そんなレオの様子を、アテナは黙って見守っていた。 おどおどと視線を泳がせ、小さな肩を揺らしながら必死に考えを巡らせるレオ。その姿は、かつて彼女が戦場で守ってきたどんな猛者とも違い、まるで震える小動物のような愛らしさがあった。
「……ぷっ、ふふっ!」
「えっ!?」
不意に漏れたアテナの笑い声に、レオは飛び上がって振り返った。
「な、何!? 僕の優柔不断なところ、笑ったの!?」
顔を真っ赤にして焦るレオを見て、アテナは慌てて口元を隠し、背筋を正した。
「し、失礼しましたマスター! 決して馬鹿にしたわけではありません。ただ……少し意外だったもので。……さて、地上に出たいのですよね?」
「う、うん。
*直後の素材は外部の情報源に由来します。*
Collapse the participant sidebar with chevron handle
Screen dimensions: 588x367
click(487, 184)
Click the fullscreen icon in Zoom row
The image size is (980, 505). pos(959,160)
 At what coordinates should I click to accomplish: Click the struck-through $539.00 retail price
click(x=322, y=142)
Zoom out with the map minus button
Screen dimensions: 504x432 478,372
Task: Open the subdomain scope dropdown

そうだよ!」
「でしたら……だいぶ年月が経っているようですので確実とは言えませんが、運が良ければ。……こちらへ」
アテナは迷いのない足取りで、闇の奥へとレオを導いた。
「アテナさんは、ここを知っているの?」
レオの問いに、アテナは少しだけ視線を伏せた。
「……かなり昔のことですが、私が封印される際、自らこの場所を選びました。平和を取り戻したはずが、向けられたのは軽蔑と恐怖の眼差し……。あの時の私には、もうどこにも居場所がなかった。だから、いっそ自分を消してしまおうと、自暴自棄になっていたのかもしれません」
淡々と語られる言葉の端々に、かつての孤独と絶望が滲む。母の物語で「誰も喜んでいる人はいなかった」と語られた、あの凱旋の日の真実。
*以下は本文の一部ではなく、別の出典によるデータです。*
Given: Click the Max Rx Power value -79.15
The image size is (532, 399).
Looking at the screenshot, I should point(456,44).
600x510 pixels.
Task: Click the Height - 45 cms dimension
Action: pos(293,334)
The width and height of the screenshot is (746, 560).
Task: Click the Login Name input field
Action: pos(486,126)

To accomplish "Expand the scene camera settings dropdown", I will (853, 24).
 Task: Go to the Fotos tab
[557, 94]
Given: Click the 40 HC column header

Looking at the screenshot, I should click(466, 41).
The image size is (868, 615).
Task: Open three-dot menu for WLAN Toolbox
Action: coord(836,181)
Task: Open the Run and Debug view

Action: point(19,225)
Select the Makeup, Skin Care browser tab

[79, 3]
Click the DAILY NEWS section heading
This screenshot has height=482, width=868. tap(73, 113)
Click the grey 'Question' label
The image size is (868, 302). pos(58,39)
レオは胸が締め付けられるような思いで彼女の背中を見つめた。 強すぎるがゆえに疎まれた彼女と、持たざるゆえに捨てられた自分。形は違えど、二人は同じ「孤独」を知っている。
「あ! ありました、これです」
アテナが立ち止まったのは、何の変哲もない行き止まりの岩壁だった。
「え……? でも、ここ、ただの壁だよ?」
レオが辺りを見回しても、そこには自発的に光る鉱石が埋まっているだけで、魔法陣も装置も見当たらない。 アテナはフフッと微笑むと、レオを自分の隣に呼び寄せ、その華奢ながらも力強い手を彼の肩にそっと置いた。
「見た目はそうですね。……では、行きます」
アテナが壁に埋もれた小さな、ひときわ弱く光る鉱石に指を触れた瞬間。 視界が再び、あの転移トラップと同じ強烈な光に包まれた。
「うわっ!」
重力が反転し、世界が激しく揺れる。 数秒の後、レオが目を開けると、そこは見覚えのある場所だった。キラキラと輝いていたはずの鉱石は、魔力を使い果たしたのかただの黒い岩塊へと姿を変え、ひび割れている。
「ここは……カイルさんといたフロアだ!」
「運が良かったですね。どうやら、あと一回分の魔力しか残っていなかったようです」
アテナは安堵の溜息をつき、手を離した。 そこは、レオが不用意に結晶に触れて消えてしまった、あの因縁の場所。 静まり返ったそのフロアで、レオは自分がようやく「死地」から戻ってきたことを実感し、深く息を吐いた。
「……ん? あれ、カイルさんは……?」
そこには、自分を案じて泣いていたはずの、あのチャラい冒険者の姿はなかった。